EXERCISE INSTRUCTIONS ▸
Return each line of the data below that contains the string "Viewport", matching its capitalization exactly.

Element and text position data ▸
********************
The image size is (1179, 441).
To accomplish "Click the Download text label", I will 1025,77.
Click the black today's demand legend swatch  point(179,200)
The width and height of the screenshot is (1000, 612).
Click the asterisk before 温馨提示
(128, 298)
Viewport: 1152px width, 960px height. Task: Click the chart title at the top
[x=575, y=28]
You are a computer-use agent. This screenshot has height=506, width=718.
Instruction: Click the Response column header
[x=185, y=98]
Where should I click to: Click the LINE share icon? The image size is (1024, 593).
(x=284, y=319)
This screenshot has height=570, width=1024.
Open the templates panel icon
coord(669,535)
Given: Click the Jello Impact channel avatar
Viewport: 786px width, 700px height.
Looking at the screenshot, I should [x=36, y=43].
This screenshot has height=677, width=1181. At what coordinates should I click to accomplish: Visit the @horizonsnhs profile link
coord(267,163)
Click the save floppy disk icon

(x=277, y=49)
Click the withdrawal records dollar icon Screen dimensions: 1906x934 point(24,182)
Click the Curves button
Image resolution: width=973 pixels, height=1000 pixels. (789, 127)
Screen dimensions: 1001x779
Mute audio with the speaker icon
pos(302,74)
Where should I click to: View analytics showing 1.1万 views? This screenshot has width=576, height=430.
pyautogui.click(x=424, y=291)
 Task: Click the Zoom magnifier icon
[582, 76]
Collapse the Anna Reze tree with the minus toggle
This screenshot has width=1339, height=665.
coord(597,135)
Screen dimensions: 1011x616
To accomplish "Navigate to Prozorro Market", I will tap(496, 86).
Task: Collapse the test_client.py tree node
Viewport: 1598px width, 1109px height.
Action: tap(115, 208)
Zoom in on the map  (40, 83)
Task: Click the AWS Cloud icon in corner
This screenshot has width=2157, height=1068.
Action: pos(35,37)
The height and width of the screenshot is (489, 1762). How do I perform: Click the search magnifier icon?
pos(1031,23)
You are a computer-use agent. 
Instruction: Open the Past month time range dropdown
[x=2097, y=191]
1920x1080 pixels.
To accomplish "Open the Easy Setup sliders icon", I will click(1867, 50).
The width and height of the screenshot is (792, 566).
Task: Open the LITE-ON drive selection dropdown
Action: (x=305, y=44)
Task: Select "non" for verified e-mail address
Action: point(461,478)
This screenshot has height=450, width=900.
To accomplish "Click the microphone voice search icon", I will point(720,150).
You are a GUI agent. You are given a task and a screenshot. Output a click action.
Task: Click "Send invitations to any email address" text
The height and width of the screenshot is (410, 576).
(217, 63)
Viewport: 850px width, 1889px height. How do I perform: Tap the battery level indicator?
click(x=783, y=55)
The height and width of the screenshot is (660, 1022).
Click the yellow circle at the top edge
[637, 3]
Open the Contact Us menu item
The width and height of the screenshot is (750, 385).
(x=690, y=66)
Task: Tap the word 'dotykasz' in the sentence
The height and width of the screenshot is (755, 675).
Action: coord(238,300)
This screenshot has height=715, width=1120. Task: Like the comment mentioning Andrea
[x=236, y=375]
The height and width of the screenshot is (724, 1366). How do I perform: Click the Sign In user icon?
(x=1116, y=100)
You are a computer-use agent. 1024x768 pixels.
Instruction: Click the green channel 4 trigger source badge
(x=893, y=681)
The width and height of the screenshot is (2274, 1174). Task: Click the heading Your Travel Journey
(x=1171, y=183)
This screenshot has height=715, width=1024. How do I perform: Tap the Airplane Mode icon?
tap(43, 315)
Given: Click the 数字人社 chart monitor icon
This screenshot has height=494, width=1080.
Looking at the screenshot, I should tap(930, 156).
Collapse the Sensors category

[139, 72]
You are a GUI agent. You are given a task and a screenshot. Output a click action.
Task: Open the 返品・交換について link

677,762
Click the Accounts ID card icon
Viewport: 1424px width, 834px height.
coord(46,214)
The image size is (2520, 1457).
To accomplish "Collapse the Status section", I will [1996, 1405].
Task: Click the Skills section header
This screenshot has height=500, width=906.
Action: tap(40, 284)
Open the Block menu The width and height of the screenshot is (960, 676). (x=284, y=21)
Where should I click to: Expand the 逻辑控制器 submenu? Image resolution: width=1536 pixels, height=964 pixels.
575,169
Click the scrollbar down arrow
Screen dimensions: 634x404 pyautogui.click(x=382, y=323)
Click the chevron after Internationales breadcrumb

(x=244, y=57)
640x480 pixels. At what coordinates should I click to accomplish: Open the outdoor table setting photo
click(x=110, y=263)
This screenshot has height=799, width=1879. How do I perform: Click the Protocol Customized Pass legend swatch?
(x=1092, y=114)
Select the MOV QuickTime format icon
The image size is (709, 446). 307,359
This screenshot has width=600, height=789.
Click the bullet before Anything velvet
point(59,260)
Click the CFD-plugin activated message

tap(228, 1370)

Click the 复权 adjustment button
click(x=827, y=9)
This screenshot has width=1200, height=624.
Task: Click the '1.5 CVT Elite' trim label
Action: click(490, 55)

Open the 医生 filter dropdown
********************
SOLUTION TO THIS PROBLEM ▸
Viewport: 1152px width, 960px height. Task: Click the chart title at the top
Viewport: 786px width, 700px height.
Viewport: 1598px width, 1109px height.
Viewport: 850px width, 1889px height. How do I perform: Tap the battery level indicator?
Viewport: 1424px width, 834px height.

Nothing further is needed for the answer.